Overrepresentation of men in UN climate process persists


New reports published ahead of the UN Climate Change Conference COP26 in Glasgow in November show that decision-making and technical panels under UN Climate Change (known as “constituted bodies”) are increasingly integrating a gender perspective into their work, but that male overrepresentation on constituted bodies and on government delegations still remains an issue of concern.

Equal and meaningful participation and leadership of women is vital to achieve climate goals. While women and girls around the world are demanding more climate action at the national and international level and have received increasing recognition for their leadership, in the international climate decision-making process, women’s voices are not yet equally represented.

The 2021 Gender Composition report published by UN Climate Change highlights the lack of consistent progress towards gender balance on constituted bodies and government delegations under the Convention, the Kyoto Protocol and the Paris Agreement.

At the same time, a synthesis report on the integration of a gender perspective into constituted bodies processes shows some positive developments, with constituted bodies reporting on their progress doubling from six to twelve in the period 2017-2020.

Women government delegates occupied, on average, 33 per cent of all constituted body positions in 2021, as was the case in 2020 and 2019. This denotes a lack of significant progress on female representation on constituted bodies.

Apart from change being slow, it is also inconsistent. While some constituted bodies’ membership has shifted towards greater gender balance, for some there was a decrease in female membership and for many this has changed throughout the years.

In 2021, three constituted bodies reached gender balance. The highest representation of women is seen on the Adaptation Committee with 63% and the lowest on the Clean Development Mechanism Executive Board with 10%.

Gender balance in Party delegations

Held from 31 May to 17 June 2021, the virtual May/June Subsidiary Body meetings saw equal registrations of female and male government delegates. At the last in-person climate change conference, COP25 in Madrid, 60 per cent of government delegates and 73 per cent heads and deputy heads of delegations were men. It is noteworthy that taking into account age, female representation during the May/June Subsidiary Body meetings dropped as age increased.

The older the members of a delegation, which is likely to correlate with their experience and seniority in their role, the higher the chance for the delegation being predominantly composed by men.

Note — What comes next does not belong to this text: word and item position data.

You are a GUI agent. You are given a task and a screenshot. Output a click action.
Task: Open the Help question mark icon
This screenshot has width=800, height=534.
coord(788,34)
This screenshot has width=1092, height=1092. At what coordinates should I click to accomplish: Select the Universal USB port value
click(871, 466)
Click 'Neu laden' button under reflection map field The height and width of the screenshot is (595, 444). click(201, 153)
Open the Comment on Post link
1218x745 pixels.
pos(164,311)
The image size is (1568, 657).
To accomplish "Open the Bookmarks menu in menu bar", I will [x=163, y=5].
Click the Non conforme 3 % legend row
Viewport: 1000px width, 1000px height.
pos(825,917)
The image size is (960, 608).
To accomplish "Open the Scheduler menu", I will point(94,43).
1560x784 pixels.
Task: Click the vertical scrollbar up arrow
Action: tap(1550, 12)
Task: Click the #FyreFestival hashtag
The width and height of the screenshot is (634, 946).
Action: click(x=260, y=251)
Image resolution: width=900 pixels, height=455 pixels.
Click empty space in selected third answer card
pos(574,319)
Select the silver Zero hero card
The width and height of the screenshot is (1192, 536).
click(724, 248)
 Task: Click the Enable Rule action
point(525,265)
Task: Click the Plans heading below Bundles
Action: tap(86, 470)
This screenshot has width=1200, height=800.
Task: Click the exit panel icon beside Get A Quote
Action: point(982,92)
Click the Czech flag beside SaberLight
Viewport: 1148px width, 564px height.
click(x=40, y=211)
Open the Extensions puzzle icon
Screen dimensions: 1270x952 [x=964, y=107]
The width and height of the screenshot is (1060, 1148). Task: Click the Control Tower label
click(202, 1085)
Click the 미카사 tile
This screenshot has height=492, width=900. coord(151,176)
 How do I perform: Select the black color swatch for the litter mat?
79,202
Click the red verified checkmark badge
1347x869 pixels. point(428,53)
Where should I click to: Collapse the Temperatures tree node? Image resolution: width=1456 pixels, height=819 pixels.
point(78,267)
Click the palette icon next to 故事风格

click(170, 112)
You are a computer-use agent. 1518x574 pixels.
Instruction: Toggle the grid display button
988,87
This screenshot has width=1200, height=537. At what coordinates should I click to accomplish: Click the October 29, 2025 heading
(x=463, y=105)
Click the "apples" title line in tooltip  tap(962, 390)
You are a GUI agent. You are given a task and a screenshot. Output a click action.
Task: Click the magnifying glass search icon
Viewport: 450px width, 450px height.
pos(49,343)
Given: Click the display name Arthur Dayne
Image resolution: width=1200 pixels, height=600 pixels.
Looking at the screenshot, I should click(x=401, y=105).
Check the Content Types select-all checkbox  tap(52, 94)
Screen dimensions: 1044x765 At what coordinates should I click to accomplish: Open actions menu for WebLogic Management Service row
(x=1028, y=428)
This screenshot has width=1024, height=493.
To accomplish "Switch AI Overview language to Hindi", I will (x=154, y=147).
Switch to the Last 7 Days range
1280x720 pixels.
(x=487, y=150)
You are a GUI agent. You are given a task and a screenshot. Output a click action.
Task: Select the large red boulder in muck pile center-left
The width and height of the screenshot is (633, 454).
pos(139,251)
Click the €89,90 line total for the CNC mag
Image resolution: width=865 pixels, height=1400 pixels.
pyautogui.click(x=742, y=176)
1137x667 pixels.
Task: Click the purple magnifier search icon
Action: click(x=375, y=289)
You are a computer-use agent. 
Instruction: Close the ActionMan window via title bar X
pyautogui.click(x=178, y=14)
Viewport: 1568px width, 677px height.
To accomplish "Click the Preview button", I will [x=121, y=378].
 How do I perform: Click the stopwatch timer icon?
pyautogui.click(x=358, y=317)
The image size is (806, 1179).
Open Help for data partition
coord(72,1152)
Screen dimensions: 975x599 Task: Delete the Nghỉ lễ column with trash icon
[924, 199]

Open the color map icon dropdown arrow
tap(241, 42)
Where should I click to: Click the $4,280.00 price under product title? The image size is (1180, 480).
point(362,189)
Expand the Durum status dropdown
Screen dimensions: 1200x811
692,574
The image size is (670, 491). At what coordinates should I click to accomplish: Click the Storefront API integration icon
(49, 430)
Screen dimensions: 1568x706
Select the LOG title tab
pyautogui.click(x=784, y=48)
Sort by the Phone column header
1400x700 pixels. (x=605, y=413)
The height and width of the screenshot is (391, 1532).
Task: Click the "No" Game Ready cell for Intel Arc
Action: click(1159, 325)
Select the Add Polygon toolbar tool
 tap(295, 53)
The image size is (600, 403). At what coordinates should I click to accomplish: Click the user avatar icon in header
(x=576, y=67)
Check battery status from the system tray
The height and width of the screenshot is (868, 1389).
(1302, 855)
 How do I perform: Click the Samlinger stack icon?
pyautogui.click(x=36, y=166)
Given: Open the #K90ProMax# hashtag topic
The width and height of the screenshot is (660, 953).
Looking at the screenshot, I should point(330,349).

In light of the absence of much needed progress towards reaching the goal of gender balance first established at the UN Climate Change Conference COP18 in 2012, countries recently reinforced the importance of women’s equal and meaningful participation and leadership of women under the UNFCCC process as well as in national- and local-level climate.

Under the enhanced Lima Work Programme on Gender and its GAP, UN Climate Change has therefore strengthened its reporting by including two case studies in the gender composition report. One shows that while men accounted for 51 per cent of registered government delegates, they were 60 per cent of active speakers in the plenary – those meeting attended by all Parties – and spoke for 74 per cent of the time.

Applying a gender lens to constituted bodies’ work

While the Gender Composition report shows a lack of significant progress in addressing male overrepresentation in the constituted bodies, the 2021 synthesis report on the progress in integrating a gender perspective into constituted body processes shows a positive trend.

Not only has the number of constituted bodies that included references to gender in their reports doubled since 2017 but some also increased the depth of information reported including for instance concrete plans, goals and indicators for gender integration. This positive trend is mirrored in how countries are considering gender in their National Climate Plans. The recent NDC synthesis report showed that 85 per cent of countries included references to gender in their updated or new Nationally Determined Contributions (national climate action plans under the Paris Agreement).

Gender at COP 26 showcased on 14 October

Both reports will be introduced at an “Update on Gender@COP26” event on 14 October. This offers an opportunity for governments and other stakeholders to learn about progress on the implementation of the UN Climate Change gender action plan and to discuss key issues. The event will include live interpretation in Spanish and French and discussions will be held in all six UN languages.